• **What to produce**: Set down the full listing that follows, word for word.

*** Opening Data supplied ***

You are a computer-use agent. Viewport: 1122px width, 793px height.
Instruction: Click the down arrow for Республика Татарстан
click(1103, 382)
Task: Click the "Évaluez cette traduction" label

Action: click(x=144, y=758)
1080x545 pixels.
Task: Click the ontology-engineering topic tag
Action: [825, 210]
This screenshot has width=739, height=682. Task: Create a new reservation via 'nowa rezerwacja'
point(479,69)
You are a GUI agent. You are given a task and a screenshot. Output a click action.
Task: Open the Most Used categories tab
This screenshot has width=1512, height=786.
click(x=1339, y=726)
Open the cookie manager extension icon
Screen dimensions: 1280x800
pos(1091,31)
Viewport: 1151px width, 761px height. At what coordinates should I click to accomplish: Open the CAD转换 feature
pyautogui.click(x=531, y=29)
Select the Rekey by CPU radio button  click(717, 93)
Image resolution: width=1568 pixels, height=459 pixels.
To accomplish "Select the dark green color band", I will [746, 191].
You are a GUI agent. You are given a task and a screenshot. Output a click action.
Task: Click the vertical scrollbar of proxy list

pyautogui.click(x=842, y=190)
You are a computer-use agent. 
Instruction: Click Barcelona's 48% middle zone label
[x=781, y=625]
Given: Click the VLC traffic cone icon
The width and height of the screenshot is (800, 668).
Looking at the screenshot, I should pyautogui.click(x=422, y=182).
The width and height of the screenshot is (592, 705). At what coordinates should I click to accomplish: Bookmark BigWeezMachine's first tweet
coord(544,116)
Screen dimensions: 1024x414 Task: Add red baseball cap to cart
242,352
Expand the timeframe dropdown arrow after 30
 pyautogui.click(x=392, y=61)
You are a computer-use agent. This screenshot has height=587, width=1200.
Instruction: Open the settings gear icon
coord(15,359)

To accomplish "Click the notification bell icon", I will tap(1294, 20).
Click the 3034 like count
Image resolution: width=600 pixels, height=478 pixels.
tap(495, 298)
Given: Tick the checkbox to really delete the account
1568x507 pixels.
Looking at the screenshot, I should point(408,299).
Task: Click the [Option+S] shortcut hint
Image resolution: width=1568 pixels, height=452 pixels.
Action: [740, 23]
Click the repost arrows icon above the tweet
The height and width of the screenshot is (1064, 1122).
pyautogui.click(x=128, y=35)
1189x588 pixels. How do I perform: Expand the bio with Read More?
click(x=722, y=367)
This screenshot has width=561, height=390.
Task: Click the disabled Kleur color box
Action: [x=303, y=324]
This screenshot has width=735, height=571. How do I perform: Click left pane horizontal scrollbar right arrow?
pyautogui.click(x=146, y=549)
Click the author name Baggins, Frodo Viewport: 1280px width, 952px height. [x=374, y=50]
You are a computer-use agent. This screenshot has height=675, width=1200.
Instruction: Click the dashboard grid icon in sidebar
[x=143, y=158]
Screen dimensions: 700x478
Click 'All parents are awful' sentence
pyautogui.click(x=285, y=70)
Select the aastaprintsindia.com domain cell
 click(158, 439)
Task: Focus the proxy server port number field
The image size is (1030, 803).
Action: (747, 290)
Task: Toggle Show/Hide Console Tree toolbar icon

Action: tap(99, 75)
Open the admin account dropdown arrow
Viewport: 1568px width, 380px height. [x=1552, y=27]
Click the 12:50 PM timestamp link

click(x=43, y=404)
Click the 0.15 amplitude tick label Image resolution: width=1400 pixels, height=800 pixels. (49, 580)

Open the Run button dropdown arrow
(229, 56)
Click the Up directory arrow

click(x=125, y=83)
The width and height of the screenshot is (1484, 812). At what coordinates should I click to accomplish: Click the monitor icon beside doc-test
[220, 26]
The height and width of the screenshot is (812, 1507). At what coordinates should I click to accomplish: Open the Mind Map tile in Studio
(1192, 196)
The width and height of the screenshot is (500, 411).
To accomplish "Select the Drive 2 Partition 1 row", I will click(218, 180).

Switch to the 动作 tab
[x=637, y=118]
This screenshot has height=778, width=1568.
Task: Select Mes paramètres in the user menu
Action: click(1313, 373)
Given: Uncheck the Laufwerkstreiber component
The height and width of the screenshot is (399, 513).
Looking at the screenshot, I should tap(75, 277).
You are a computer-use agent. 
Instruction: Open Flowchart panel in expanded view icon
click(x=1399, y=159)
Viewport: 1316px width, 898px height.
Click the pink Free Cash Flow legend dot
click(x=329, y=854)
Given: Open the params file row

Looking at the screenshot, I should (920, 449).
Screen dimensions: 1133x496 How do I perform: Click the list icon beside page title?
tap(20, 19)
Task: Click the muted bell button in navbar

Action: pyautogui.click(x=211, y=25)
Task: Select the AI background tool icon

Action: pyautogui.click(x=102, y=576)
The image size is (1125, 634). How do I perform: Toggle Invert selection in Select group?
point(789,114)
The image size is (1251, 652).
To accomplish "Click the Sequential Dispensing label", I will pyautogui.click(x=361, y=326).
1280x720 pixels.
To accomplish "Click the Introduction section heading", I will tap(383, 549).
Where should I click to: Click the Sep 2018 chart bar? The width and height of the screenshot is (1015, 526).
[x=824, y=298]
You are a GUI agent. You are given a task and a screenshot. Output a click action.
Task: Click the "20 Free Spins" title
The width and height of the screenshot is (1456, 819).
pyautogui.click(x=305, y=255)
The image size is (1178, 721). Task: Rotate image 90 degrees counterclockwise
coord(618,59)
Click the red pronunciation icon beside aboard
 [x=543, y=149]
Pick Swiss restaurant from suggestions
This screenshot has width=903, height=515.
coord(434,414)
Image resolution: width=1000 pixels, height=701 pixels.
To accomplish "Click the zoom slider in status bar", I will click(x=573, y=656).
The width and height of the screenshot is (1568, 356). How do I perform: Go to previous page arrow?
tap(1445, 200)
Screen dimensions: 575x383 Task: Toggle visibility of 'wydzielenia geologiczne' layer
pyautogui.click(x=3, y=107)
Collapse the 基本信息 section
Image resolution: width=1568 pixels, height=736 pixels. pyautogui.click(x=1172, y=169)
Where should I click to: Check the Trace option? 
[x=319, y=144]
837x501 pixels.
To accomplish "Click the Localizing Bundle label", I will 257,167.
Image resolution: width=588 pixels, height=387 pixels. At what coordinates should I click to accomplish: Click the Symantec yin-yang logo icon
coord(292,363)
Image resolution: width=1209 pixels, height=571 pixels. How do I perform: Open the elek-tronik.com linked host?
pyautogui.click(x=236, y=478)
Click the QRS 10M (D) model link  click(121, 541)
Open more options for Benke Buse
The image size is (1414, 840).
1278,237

*** Closing Data supplied ***

• **Exercise response**:
You are a computer-use agent. Viewport: 1122px width, 793px height.
Instruction: Click the down arrow for Республика Татарстан
click(1103, 382)
Task: Click the "Évaluez cette traduction" label

Action: click(x=144, y=758)
1080x545 pixels.
Task: Click the ontology-engineering topic tag
Action: [825, 210]
This screenshot has width=739, height=682. Task: Create a new reservation via 'nowa rezerwacja'
point(479,69)
You are a GUI agent. You are given a task and a screenshot. Output a click action.
Task: Open the Most Used categories tab
This screenshot has width=1512, height=786.
click(x=1339, y=726)
Open the cookie manager extension icon
Screen dimensions: 1280x800
pos(1091,31)
Viewport: 1151px width, 761px height. At what coordinates should I click to accomplish: Open the CAD转换 feature
pyautogui.click(x=531, y=29)
Select the Rekey by CPU radio button  click(717, 93)
Image resolution: width=1568 pixels, height=459 pixels.
To accomplish "Select the dark green color band", I will [746, 191].
You are a GUI agent. You are given a task and a screenshot. Output a click action.
Task: Click the vertical scrollbar of proxy list

pyautogui.click(x=842, y=190)
You are a computer-use agent. 
Instruction: Click Barcelona's 48% middle zone label
[x=781, y=625]
Given: Click the VLC traffic cone icon
The width and height of the screenshot is (800, 668).
Looking at the screenshot, I should pyautogui.click(x=422, y=182).
The width and height of the screenshot is (592, 705). At what coordinates should I click to accomplish: Bookmark BigWeezMachine's first tweet
coord(544,116)
Screen dimensions: 1024x414 Task: Add red baseball cap to cart
242,352
Expand the timeframe dropdown arrow after 30
 pyautogui.click(x=392, y=61)
You are a computer-use agent. This screenshot has height=587, width=1200.
Instruction: Open the settings gear icon
coord(15,359)

To accomplish "Click the notification bell icon", I will tap(1294, 20).
Click the 3034 like count
Image resolution: width=600 pixels, height=478 pixels.
tap(495, 298)
Given: Tick the checkbox to really delete the account
1568x507 pixels.
Looking at the screenshot, I should point(408,299).
Task: Click the [Option+S] shortcut hint
Image resolution: width=1568 pixels, height=452 pixels.
Action: [740, 23]
Click the repost arrows icon above the tweet
The height and width of the screenshot is (1064, 1122).
pyautogui.click(x=128, y=35)
1189x588 pixels. How do I perform: Expand the bio with Read More?
click(x=722, y=367)
This screenshot has width=561, height=390.
Task: Click the disabled Kleur color box
Action: [x=303, y=324]
This screenshot has width=735, height=571. How do I perform: Click left pane horizontal scrollbar right arrow?
pyautogui.click(x=146, y=549)
Click the author name Baggins, Frodo Viewport: 1280px width, 952px height. [x=374, y=50]
You are a computer-use agent. This screenshot has height=675, width=1200.
Instruction: Click the dashboard grid icon in sidebar
[x=143, y=158]
Screen dimensions: 700x478
Click 'All parents are awful' sentence
pyautogui.click(x=285, y=70)
Select the aastaprintsindia.com domain cell
 click(158, 439)
Task: Focus the proxy server port number field
The image size is (1030, 803).
Action: (747, 290)
Task: Toggle Show/Hide Console Tree toolbar icon

Action: tap(99, 75)
Open the admin account dropdown arrow
Viewport: 1568px width, 380px height. [x=1552, y=27]
Click the 12:50 PM timestamp link

click(x=43, y=404)
Click the 0.15 amplitude tick label Image resolution: width=1400 pixels, height=800 pixels. (49, 580)

Open the Run button dropdown arrow
(229, 56)
Click the Up directory arrow

click(x=125, y=83)
The width and height of the screenshot is (1484, 812). At what coordinates should I click to accomplish: Click the monitor icon beside doc-test
[220, 26]
The height and width of the screenshot is (812, 1507). At what coordinates should I click to accomplish: Open the Mind Map tile in Studio
(1192, 196)
The width and height of the screenshot is (500, 411).
To accomplish "Select the Drive 2 Partition 1 row", I will click(218, 180).

Switch to the 动作 tab
[x=637, y=118]
This screenshot has height=778, width=1568.
Task: Select Mes paramètres in the user menu
Action: click(1313, 373)
Given: Uncheck the Laufwerkstreiber component
The height and width of the screenshot is (399, 513).
Looking at the screenshot, I should tap(75, 277).
You are a computer-use agent. 
Instruction: Open Flowchart panel in expanded view icon
click(x=1399, y=159)
Viewport: 1316px width, 898px height.
Click the pink Free Cash Flow legend dot
click(x=329, y=854)
Given: Open the params file row

Looking at the screenshot, I should (920, 449).
Screen dimensions: 1133x496 How do I perform: Click the list icon beside page title?
tap(20, 19)
Task: Click the muted bell button in navbar

Action: pyautogui.click(x=211, y=25)
Task: Select the AI background tool icon

Action: pyautogui.click(x=102, y=576)
The image size is (1125, 634). How do I perform: Toggle Invert selection in Select group?
point(789,114)
The image size is (1251, 652).
To accomplish "Click the Sequential Dispensing label", I will pyautogui.click(x=361, y=326).
1280x720 pixels.
To accomplish "Click the Introduction section heading", I will tap(383, 549).
Where should I click to: Click the Sep 2018 chart bar? The width and height of the screenshot is (1015, 526).
[x=824, y=298]
You are a GUI agent. You are given a task and a screenshot. Output a click action.
Task: Click the "20 Free Spins" title
The width and height of the screenshot is (1456, 819).
pyautogui.click(x=305, y=255)
The image size is (1178, 721). Task: Rotate image 90 degrees counterclockwise
coord(618,59)
Click the red pronunciation icon beside aboard
 [x=543, y=149]
Pick Swiss restaurant from suggestions
This screenshot has width=903, height=515.
coord(434,414)
Image resolution: width=1000 pixels, height=701 pixels.
To accomplish "Click the zoom slider in status bar", I will click(x=573, y=656).
The width and height of the screenshot is (1568, 356). How do I perform: Go to previous page arrow?
tap(1445, 200)
Screen dimensions: 575x383 Task: Toggle visibility of 'wydzielenia geologiczne' layer
pyautogui.click(x=3, y=107)
Collapse the 基本信息 section
Image resolution: width=1568 pixels, height=736 pixels. pyautogui.click(x=1172, y=169)
Where should I click to: Check the Trace option? 
[x=319, y=144]
837x501 pixels.
To accomplish "Click the Localizing Bundle label", I will 257,167.
Image resolution: width=588 pixels, height=387 pixels. At what coordinates should I click to accomplish: Click the Symantec yin-yang logo icon
coord(292,363)
Image resolution: width=1209 pixels, height=571 pixels. How do I perform: Open the elek-tronik.com linked host?
pyautogui.click(x=236, y=478)
Click the QRS 10M (D) model link  click(121, 541)
Open more options for Benke Buse
The image size is (1414, 840).
1278,237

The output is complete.